Exhaustivamente documentados, esos diez capítulos analizan cómo, en las dos décadas posteriores a la independencia (1821), la Costa Rica de finales del período colonial desapareció, profundamente transformada por la expansión del café. Con el ascenso del capitalismo agrario, la mano de obra familiar perdió importancia frente al trabajo asalariado y las tierras comunales empezaron a ser privatizadas. Al comparar, en sus secciones finales, la Costa Rica de 1821 con la de 2021, dichos capítulos consideran también los decisivos cambios experimentados por el país durante el gobierno de Carlos Alvarado Quesada (2018-2022).
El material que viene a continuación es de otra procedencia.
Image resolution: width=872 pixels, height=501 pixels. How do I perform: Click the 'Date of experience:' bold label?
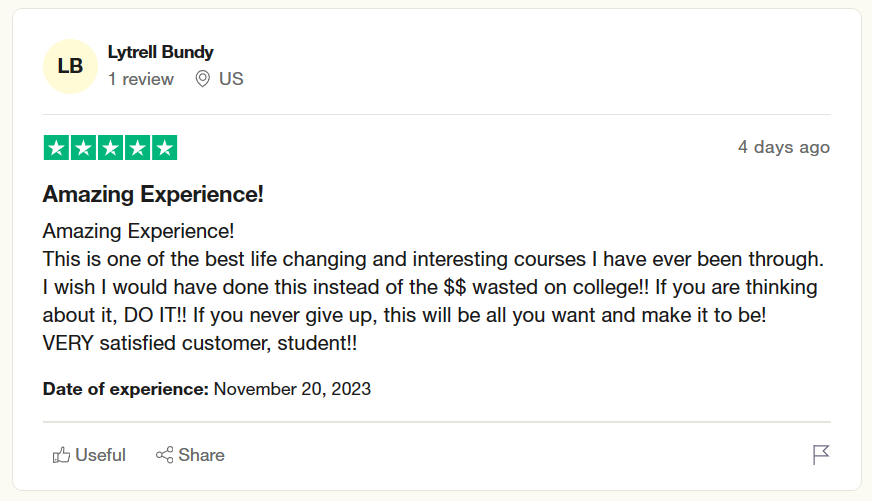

De esta forma, el libro aborda dos extinciones históricas. Por un lado, aquella que supuso el desplazamiento de una sociedad de comerciantes y campesinos por una república cafetalera, en la que una poderosa oligarquía de beneficiadores y exportadores de café predominaba sobre un conjunto de pequeños y medianos productores urbanos y rurales y diversas categorías de trabajadores asalariados. Por otro lado, aquella que está en proceso de destruir los fundamentos institucionales establecidos por las reformas sociales de la década de 1940, mientras redistribuye el ingreso y el poder a favor de las oligarquías empresariales.

Pese a las desigualdades que propició y profundizó, la primera extinción, gracias a la consolidación de la propiedad campesina de la tierra, incorporó tendencias progresivas, como el incremento en los salarios y la consolidación, en la práctica, del sufragio universal masculino en la Constitución de 1859. Tal progresividad sentó las bases para que a finales del siglo XIX e inicios del XX surgiera un sistema político abierto a las demandas populares. En contraste, la regresividad resultante de la segunda extinción —con la regla fiscal como grillete asfixiante de la política social y la evasión tributaria como privilegio empresarial naturalizado— solo garantiza más inequidad, autoritarismo, pobreza y violencia.